Start Source excerpt

Thursday, October 2, 2014

Up before daylight, I worked on the roadster all day. I got it out for a test run, and decided that it's not going on the tour tomorrow. One tire is worn down past the tread and into the fabric, and there's a wheel I dont trust, plus transmission adjustments I have to make. If the tour was a week away instead of tomorrow, I think I could have the car ready. But I don't trust it for a trip of over a hundred miles without a few more fixes. I'll have to hitch a ride with somebody else.

Friday, October 3, 2014

I don't have time for a full report, but here are  a few comments and pictures of the tour. I rode in the lead car, Ed Emerson's tan 1926 touring. The morning was cold and blustery, but I don't think that word does it justice. Sometimes it got pretty miserable with a the strong north wind  blowing through the open car. When we drove through the tall Grass Prairie Preserve it seemed that all 2500 bison were on and near the road. Quite impressinve. In the afternoon the wind eased up a bit and the temperature got up to about sixty, so that made it a more pleasant ride.

End Source excerpt
Start Supplied data

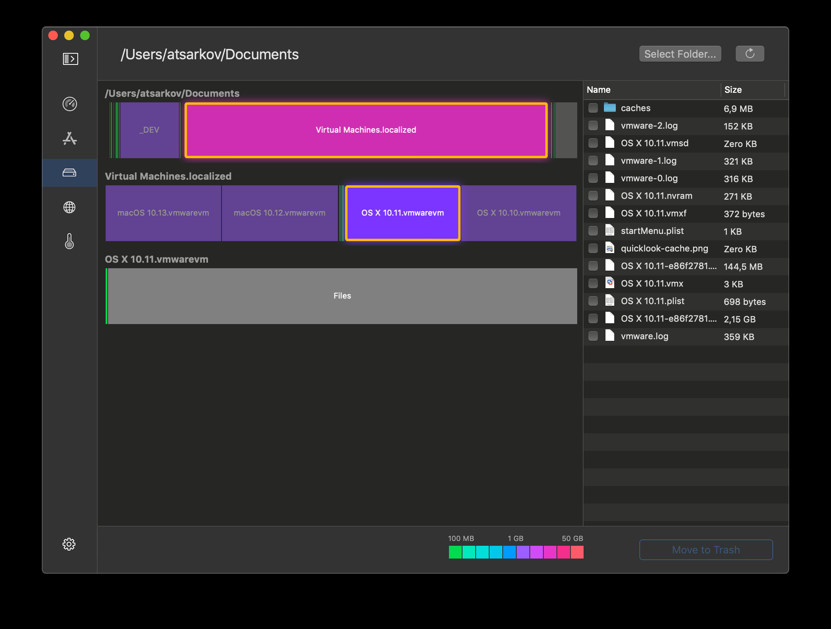
Task: Select checkbox for OS X 10.11.nvram
Action: click(x=593, y=196)
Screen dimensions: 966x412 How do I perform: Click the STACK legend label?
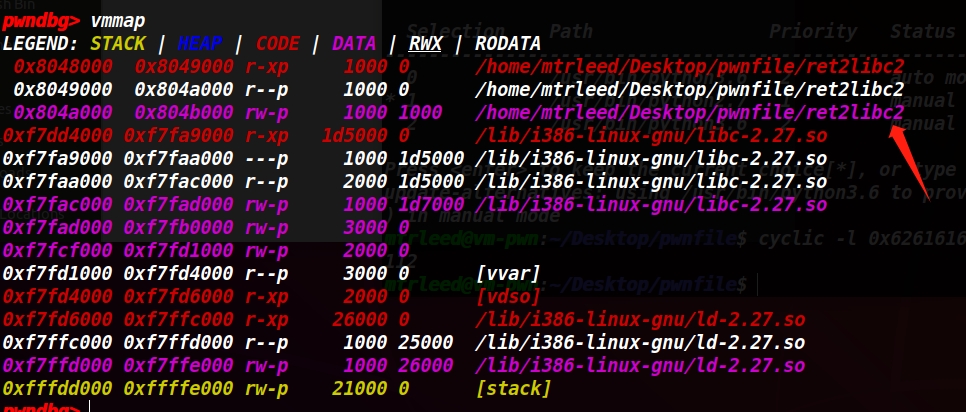point(118,44)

End Supplied data

— Goal of the exercise —
From the diary excerpt, write out word for word the passage that starts with the words containing "Friday, October 3, 2014" and ends with "more pleasant ride.".

— Exercise solution —
Friday, October 3, 2014

I don't have time for a full report, but here are  a few comments and pictures of the tour. I rode in the lead car, Ed Emerson's tan 1926 touring. The morning was cold and blustery, but I don't think that word does it justice. Sometimes it got pretty miserable with a the strong north wind  blowing through the open car. When we drove through the tall Grass Prairie Preserve it seemed that all 2500 bison were on and near the road. Quite impressinve. In the afternoon the wind eased up a bit and the temperature got up to about sixty, so that made it a more pleasant ride.